The New Jersey Nets troll James Dolan

If you haven’t already guessed, the Knicks 2009-10 regular season was another losing one with the Knicks winning only 29 games. But that doesn’t mean that they didn’t give us plenty of other things to discuss.

On June 30, 2010, the Knicks organization denied complaining to the league about a billboard featuring New Jersey Nets owners Jay-Z and Mikhail Prokhorov that was put up just a stone’s throw from the Garden. For those of us who haven’t been to New York City, follow this link to see that this billboard was literally in Dolan’s backyard.

Okay, do we honestly believe that the Knicks organization didn’t complain to the league about the billboard?

Since the decision to relocate the Nets from New Jersey to Brooklyn had been made all the way back in 2004, James Dolan may have started to feel like the move maybe wouldn’t happen at all. As we now know, the team would officially become the Brooklyn Nets in 2012.

The billboard was the ultimate way to troll Dolan. It must have been an all too-close-to-home reminder that the end of the Knicks’ monopoly over the New York City NBA market was imminent.
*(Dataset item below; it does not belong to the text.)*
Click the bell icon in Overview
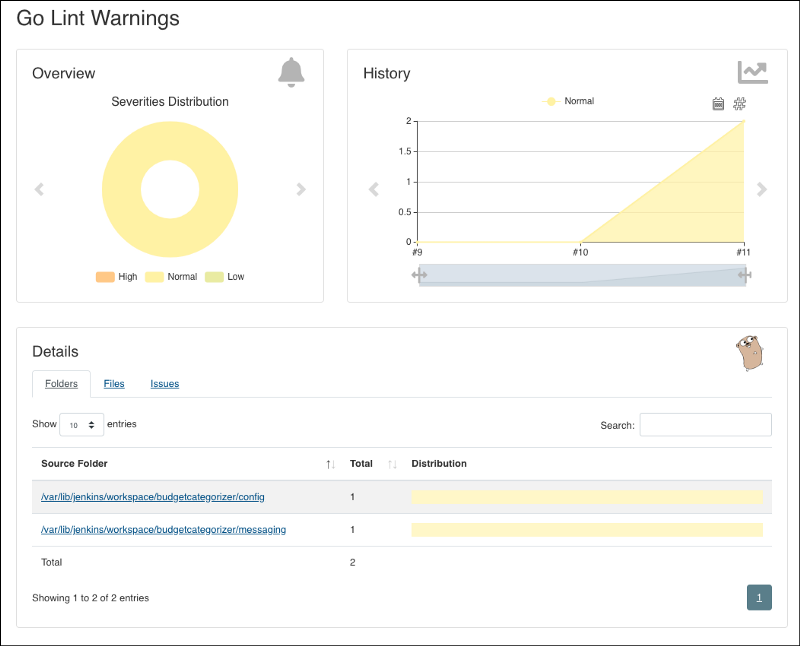point(291,72)
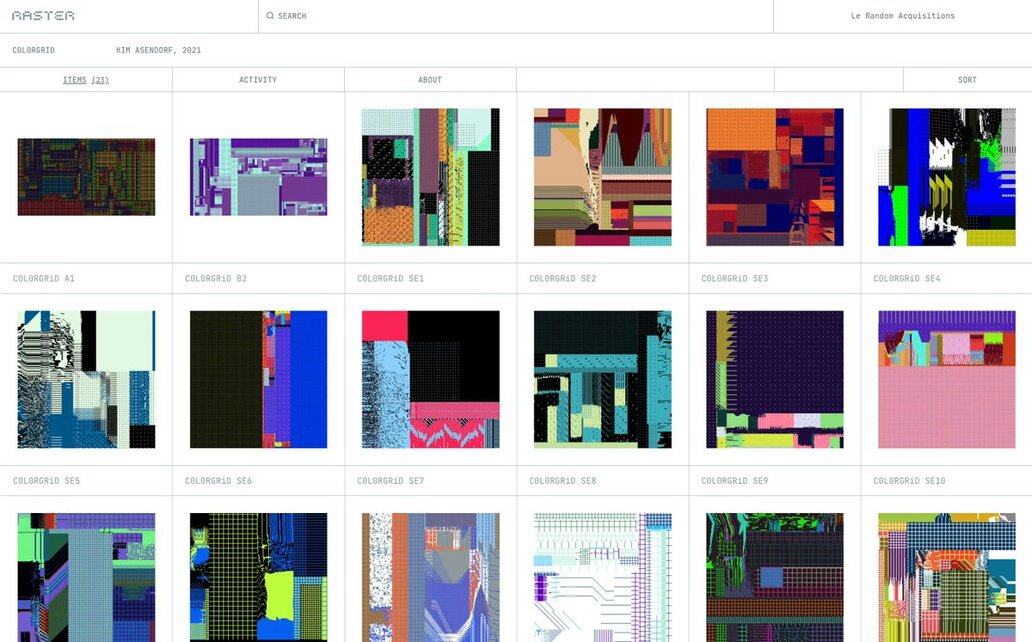Open the Colorgrid A1 artwork thumbnail
This screenshot has width=1032, height=642.
(86, 177)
The Nets’ message that they planned to provide a team worth cheering for, an alternate option to disenfranchised fans of the New York Knicks was an obvious one. But there was an additional and much more subtle message in the ad and it had to do with LeBron James’ upcoming free agency.

Both the Nets and Knicks would make a play for LeBron James and the Nets apparently felt that the Knicks’ weren’t taking seriously their bid to land the superstar. The billboard would have been a reminder that Jay-Z and James were buddies and there had been speculation for some time that the two might parlay that friendship into an owner/player relationship with the Nets.